## DOCUMENT:
◇ ◇ ◇ ◇

FermiSanityCheck as the Validation Gate
Date: 2026-02-25
Authors: Egon & Larry
Status: Proposal (docs-only — awaiting Simon's review before implementation)
Tags: validation, planexe, strategy
Summary
FermiSanityCheck is the first rule-based guard that touches every PlanExe assumption. Rather than a plan generator, PlanExe should be the auditing gate that agents call before executing assumptions. This proposal explains how the validation module should operate, what signals it emits, and how to keep it extensible for domain-specific heuristics.
Problem
Autonomous agents hallucinate when they accept ungrounded claims: missing bounds, 100× spans, and low-confidence evidence. We already added a prototype fermi_sanity_check.py, but it currently mixes English-only heuristics, hardcoded units, and no documented extensions. Simon highlighted the need for proposals before implementation; we need a clean doc describing the validation gate before touching more code.
Proposal Scope
1. Inputs
Describe the structured QuantifiedAssumption contract (claim, lower/upper, unit, confidence, evidence) and how MakeAssumptions outputs feed it.

◇ ◇ ◇ ◇

Reproduce the stretch of the FermiSanityCheck proposal from "Proposal Scope" through "outputs feed it.", swapping "QuantifiedAssumption" for "BoundedAssumption".

## DATASET EXTRACT:
◇ ◇ ◇ ◇

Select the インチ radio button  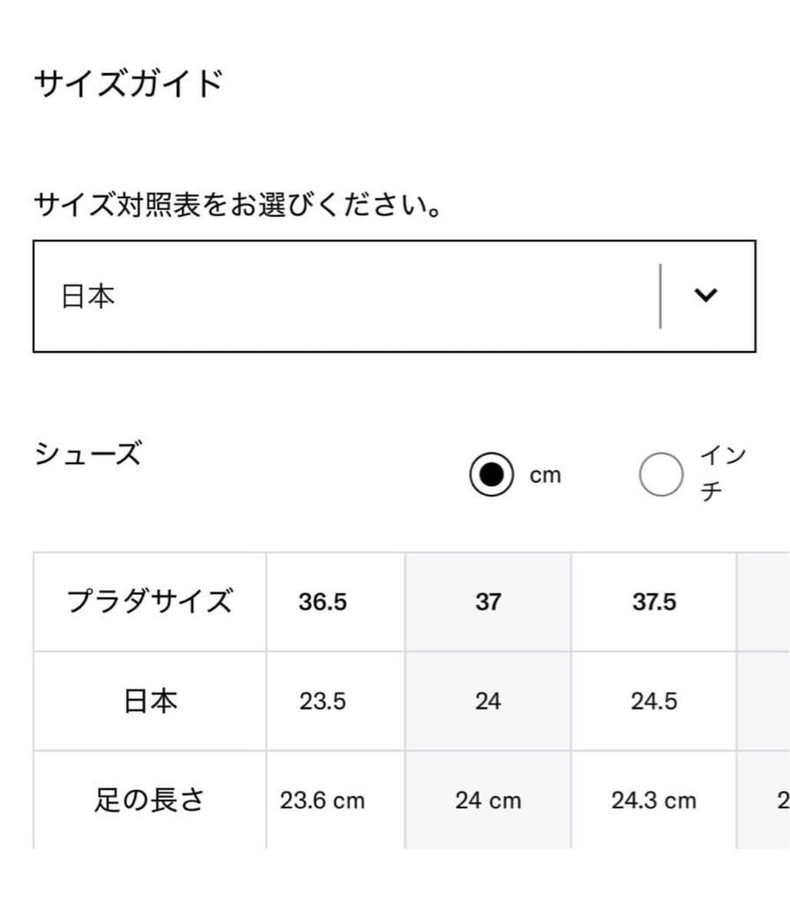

◇ ◇ ◇ ◇

## ANSWER TO THE EXERCISE:
Proposal Scope
1. Inputs
Describe the structured BoundedAssumption contract (claim, lower/upper, unit, confidence, evidence) and how MakeAssumptions outputs feed it.